Mit “nur 20 Mio. Euro” leugnet Jens Spahn den Grundtatbestand der Knappheit im Gesundheitswesen und setzt sich über die Notwendigkeit eines operationalisierbaren, konsensfähigen und wissenschaftlich fundierten Abgrenzungskriteriums für die Entscheidung zwischen “Erstattung” und “keine Erstattung” hinweg. Und das richtet einen sehr viel größeren Schaden als “nur 20 Mio. €” an.  [….]

(INH, 23.10.2019)

Was Hasenfuß Spahn sich nicht traute, packt Lauterach an! Gut so, Ampel!

Leider ist die radikal wissenschaftsfeindliche Esoterik-Fraktion bei FDP und insbesondere den Grünen sehr stark. Leider haben die Wähler 2021 nicht der SPD eine absolute Mehrheit gegeben. Das sabotiert die Regierungsarbeit enorm.

Hoffen wir, daß sich die SPD in der Ampel durchsetzen kann. Denn wer an Homöopathie verdient, möchte sie als Kassenleistung behalten

[….] Der Bundesverband der Pharmaziestudierenden fordert ein Ende der Sonderregeln, die den Verkauf von Globuli als angeblich wirksame Arzneien ermöglichen.
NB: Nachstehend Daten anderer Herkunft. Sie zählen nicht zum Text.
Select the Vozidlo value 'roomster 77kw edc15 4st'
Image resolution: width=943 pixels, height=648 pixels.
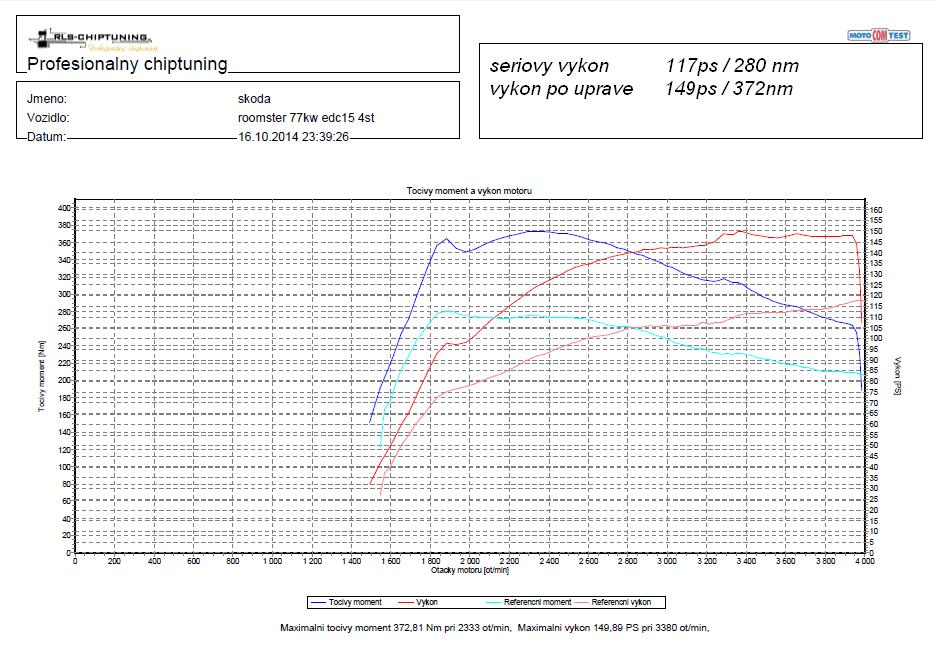[x=301, y=118]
In fast allen der rund 18.000 Apotheken Deutschlands haben sie einen prominenten Platz: Homöopathische und anthroposophische Mittel werden bisher oft als wirksame Arznei beworben und ohne Aufklärung darüber verkauft, dass die hochverdünnten Präparate keine nachweisbare Wirkung über einen Placeboeffekt hinaus besitzen. Während Mediziner sich abwenden und der Deutsche Ärztetag 2022 die Zusatzbezeichnung Homöopathie aus der Musterweiterbildungsordnung gestrichen hat, hält die Apothekerschaft bislang an den Mitteln fest.  [….]

(25.05.2023)

Apotheken-Lobby, Pharmabosse und grün-debile Esos in Süddeutschland sind mächtige Verbündete. Lauterbach versucht es auch nicht zum ersten mal.
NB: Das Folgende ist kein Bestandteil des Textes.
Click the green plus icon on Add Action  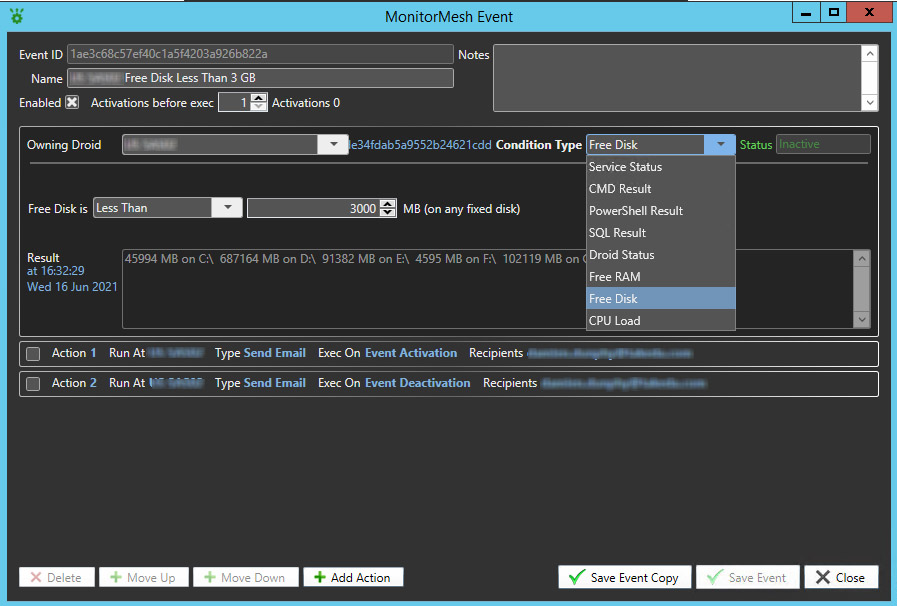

[….]  Und doch gibt es mächtig Streit genau darum, seit vielen Jahren. Denn viele gesetzlichen Krankenkassen erstatten ihren Versicherten homöopathische Behandlungen; diese sind sehr beliebt, die Kassen werben damit um Mitglieder. Das heißt aber auch: Alle Versicherten zahlen für eine Behandlung mit, die abseits des Placeboeffekts schlicht wirkungslos ist - das zeigten und zeigen zahlreiche Studien und Meta-Reviews immer wieder. [….] Und damit ist es nur konsequent, dass Schwurbel-Kugeln aus der Krankenkassenversorgung verschwinden müssen, wie es Bundesgesundheitsminister Karl Lauterbach (SPD) nun (mal wieder) öffentlich fordert. Denn obwohl die Homöopathie vom Ausgabenvolumen nicht bedeutsam sei, so Lauterbach, "hat sie in einer wissenschaftsbasierten Gesundheitspolitik keinen Platz", sagte er dem Spiegel.
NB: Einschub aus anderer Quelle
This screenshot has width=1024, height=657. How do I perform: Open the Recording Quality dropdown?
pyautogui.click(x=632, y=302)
Dabei geht es gar nicht (nur) um Geld, denn wer seine hart verdienten Euros für überteuerte Zuckerkugeln ausgeben möchte, dem sei das absolut gegönnt. Problematisch ist vielmehr, dass sich durch die Unterstützung mancher Krankenkassen in der Öffentlichkeit der Eindruck festsetzt, dass in den Kügelchen doch irgendwie Medizin drin sein muss. Diese Aufweichung der Grenzen der Naturwissenschaft aber öffnet leider die Türen für wissenschaftsfernes Denken, das mitunter kurios ist und manchmal leider auch sehr gefährlich werden kann für die Gesundheit Einzelner und den demokratischen Zusammenhalt aller. [….]

(Felix Hütten, 08.10.2022)

Möge Lauterbach diesmal erfolgreich sein.